Saved data entries:
= = = = =

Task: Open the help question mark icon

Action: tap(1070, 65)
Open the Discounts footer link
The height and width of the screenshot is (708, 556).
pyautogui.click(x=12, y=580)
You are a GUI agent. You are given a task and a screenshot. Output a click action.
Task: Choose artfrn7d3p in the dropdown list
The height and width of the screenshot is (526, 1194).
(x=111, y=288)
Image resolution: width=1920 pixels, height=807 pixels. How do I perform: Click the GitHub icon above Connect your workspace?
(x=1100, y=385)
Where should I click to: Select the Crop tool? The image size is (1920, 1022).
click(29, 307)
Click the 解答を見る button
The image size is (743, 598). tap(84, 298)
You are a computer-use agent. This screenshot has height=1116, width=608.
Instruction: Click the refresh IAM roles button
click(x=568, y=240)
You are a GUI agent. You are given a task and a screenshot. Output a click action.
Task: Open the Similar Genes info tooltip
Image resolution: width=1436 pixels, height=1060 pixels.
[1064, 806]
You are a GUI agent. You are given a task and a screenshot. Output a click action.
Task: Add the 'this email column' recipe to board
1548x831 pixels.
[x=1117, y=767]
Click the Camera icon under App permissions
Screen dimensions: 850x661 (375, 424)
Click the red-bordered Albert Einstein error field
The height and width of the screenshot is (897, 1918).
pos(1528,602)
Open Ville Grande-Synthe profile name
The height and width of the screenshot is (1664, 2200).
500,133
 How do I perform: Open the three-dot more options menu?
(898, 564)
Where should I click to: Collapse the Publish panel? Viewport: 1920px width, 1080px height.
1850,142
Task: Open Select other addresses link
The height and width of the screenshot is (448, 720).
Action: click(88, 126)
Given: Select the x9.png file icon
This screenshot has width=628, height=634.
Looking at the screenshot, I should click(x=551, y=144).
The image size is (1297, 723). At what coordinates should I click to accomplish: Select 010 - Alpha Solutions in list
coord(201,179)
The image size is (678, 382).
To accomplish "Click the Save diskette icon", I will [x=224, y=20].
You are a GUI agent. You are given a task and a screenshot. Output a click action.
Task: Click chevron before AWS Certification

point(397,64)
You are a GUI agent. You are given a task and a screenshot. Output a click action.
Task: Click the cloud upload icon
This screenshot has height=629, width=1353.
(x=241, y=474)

= = = = =

• [EXERCISE AIM]
Retype the data in full and match it exactly.

• [TASK RESULT]
Task: Open the help question mark icon

Action: tap(1070, 65)
Open the Discounts footer link
The height and width of the screenshot is (708, 556).
pyautogui.click(x=12, y=580)
You are a GUI agent. You are given a task and a screenshot. Output a click action.
Task: Choose artfrn7d3p in the dropdown list
The height and width of the screenshot is (526, 1194).
(x=111, y=288)
Image resolution: width=1920 pixels, height=807 pixels. How do I perform: Click the GitHub icon above Connect your workspace?
(x=1100, y=385)
Where should I click to: Select the Crop tool? The image size is (1920, 1022).
click(29, 307)
Click the 解答を見る button
The image size is (743, 598). tap(84, 298)
You are a computer-use agent. This screenshot has height=1116, width=608.
Instruction: Click the refresh IAM roles button
click(x=568, y=240)
You are a GUI agent. You are given a task and a screenshot. Output a click action.
Task: Open the Similar Genes info tooltip
Image resolution: width=1436 pixels, height=1060 pixels.
[1064, 806]
You are a GUI agent. You are given a task and a screenshot. Output a click action.
Task: Add the 'this email column' recipe to board
1548x831 pixels.
[x=1117, y=767]
Click the Camera icon under App permissions
Screen dimensions: 850x661 (375, 424)
Click the red-bordered Albert Einstein error field
The height and width of the screenshot is (897, 1918).
pos(1528,602)
Open Ville Grande-Synthe profile name
The height and width of the screenshot is (1664, 2200).
500,133
 How do I perform: Open the three-dot more options menu?
(898, 564)
Where should I click to: Collapse the Publish panel? Viewport: 1920px width, 1080px height.
1850,142
Task: Open Select other addresses link
The height and width of the screenshot is (448, 720).
Action: click(88, 126)
Given: Select the x9.png file icon
This screenshot has width=628, height=634.
Looking at the screenshot, I should click(x=551, y=144).
The image size is (1297, 723). At what coordinates should I click to accomplish: Select 010 - Alpha Solutions in list
coord(201,179)
The image size is (678, 382).
To accomplish "Click the Save diskette icon", I will [x=224, y=20].
You are a GUI agent. You are given a task and a screenshot. Output a click action.
Task: Click chevron before AWS Certification

point(397,64)
You are a GUI agent. You are given a task and a screenshot. Output a click action.
Task: Click the cloud upload icon
This screenshot has height=629, width=1353.
(x=241, y=474)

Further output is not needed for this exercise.